Whatever the causes of obesity (and there are many), we do not anymore live in a time of scarcity where any bit of extra fat storage in our bodies might mean the difference between life and death during a harsh winter.
I would add that brain research shows you can rewire your brain to ‘be’ different. Of course, research also shows that just telling yourself or ‘knowing’ what action you should take does not mean you will take it. It takes time and effort to really change yourself, but it can be done. The first step is seeing fears for what they are…
I think it should be possible to make a point about fear without shaming fat people and making unfounded claims about their eating habits.

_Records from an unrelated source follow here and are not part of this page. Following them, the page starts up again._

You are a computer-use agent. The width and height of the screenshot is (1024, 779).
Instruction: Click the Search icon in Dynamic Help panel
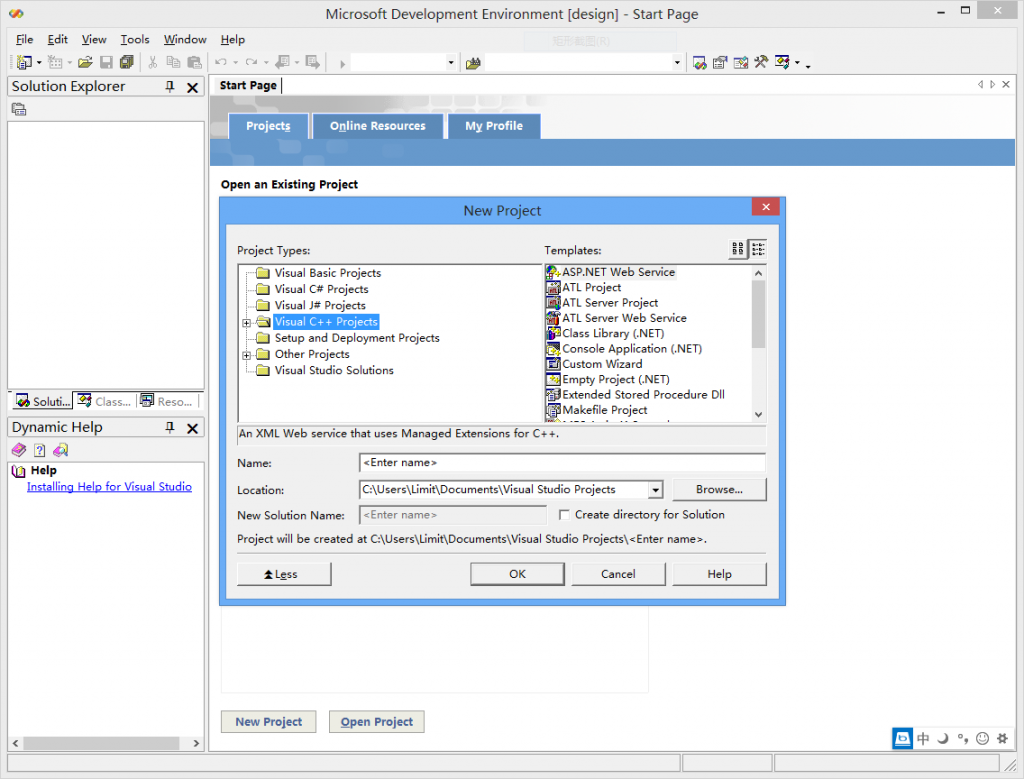click(x=61, y=450)
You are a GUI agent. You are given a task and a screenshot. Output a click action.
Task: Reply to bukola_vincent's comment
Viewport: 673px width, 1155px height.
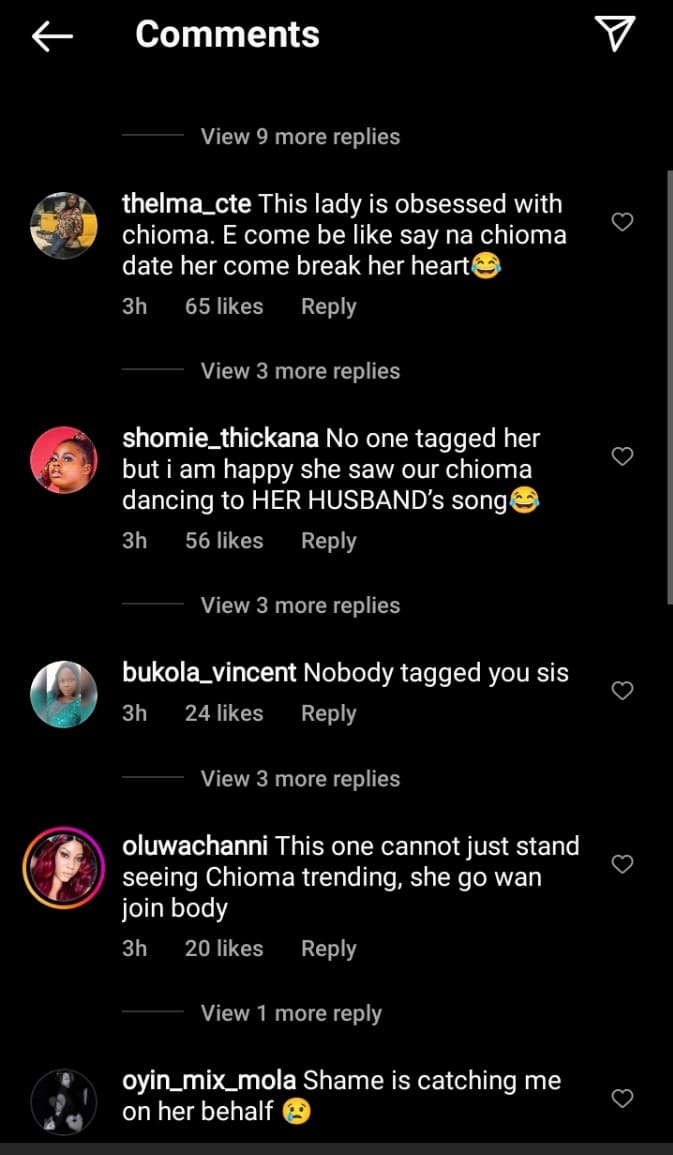coord(328,713)
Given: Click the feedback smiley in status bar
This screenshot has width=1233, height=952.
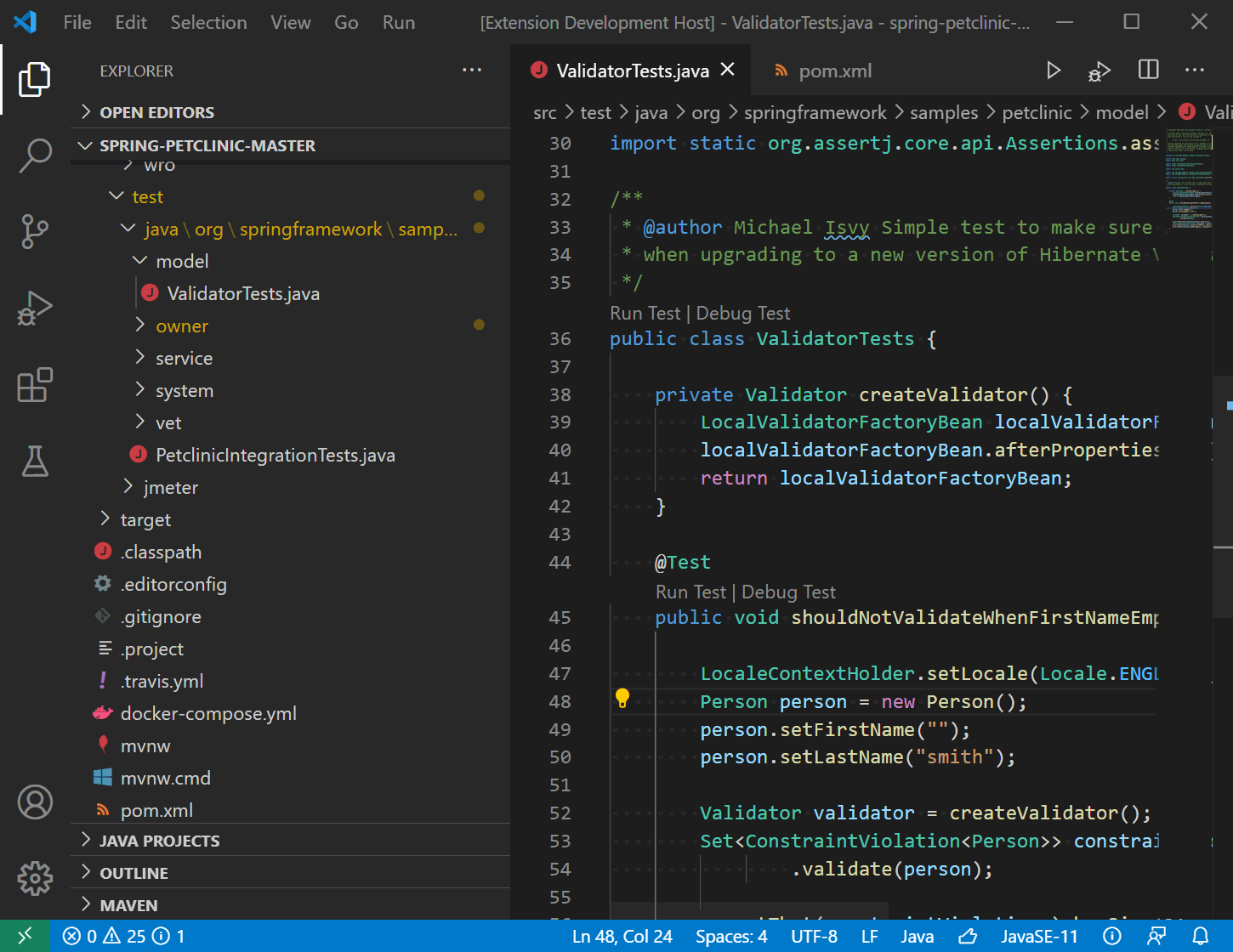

wow… Thank you that makes a lot of sense. I knew there was a connection between stress and fat, so I do not find the fear connection that surprising!
@a – how did anything in this article shame obese people?
@Farseer
I didn’t read anything in the article that would shame obese people. The fact that some people find this article offensive proves my point.
When stress reaches a high degree, rational thinking shuts down.
@Donald @Farseer So you missed the assumption that overeating causes obesity with no mention of anything else contributing?
@LadyTL @a As a population, we both eat more and are bigger than before. Do you think that is a coincidence? Nobody claims to have the full story for one single person, but as a whole population, the fact is that more calories are eaten and more fat is stored. To link this to our survival instinct throughout evolution is not to shame fat people, it is an explanation without judgement. Learning to deal with the abundance of food – and of fearful information – is a process, we do not have the answers to how to cope with this in the perfect way yet. The situation is new to the human species! For now I for one assume that everyone do their best to take care of themselves – and if they don’t, I would think that they are aware of that themselves. But I would never claim to be able to look at one person and be able to tell how he/she eats.
WOW. Love this post… I’ve never thought about it that way, but that makes SOOO much sense!
Hunh. I thought this was going to be an analogy between fear of stranger abduction, anonymous predators and helicoptering and the way that our society demonizes people who don’t fit the perceived ideal and how helicopter parenting is often expressed by parents trying to micromanage their child’s food choices whether at home or away, thus making the specter of obesity and “improper” eating akin to the specter of the scary man in the park with a dog.
@LadyTL
If Lenore stated over eating was the only reason for being overweight then I would agree with you. However that wasn’t the case. She added to the article on how the brain can give out false information.
When the body is stressed, the defense mechanism kicks in. We’re hardwired that way.
Rational thought can happen very quickly. However it can still take 500 times longer than defense!
When defense is given priority, we can see insults that are not there or imaginary kidnappers that are seeking out parents that turn their back for one minute. The results are the same.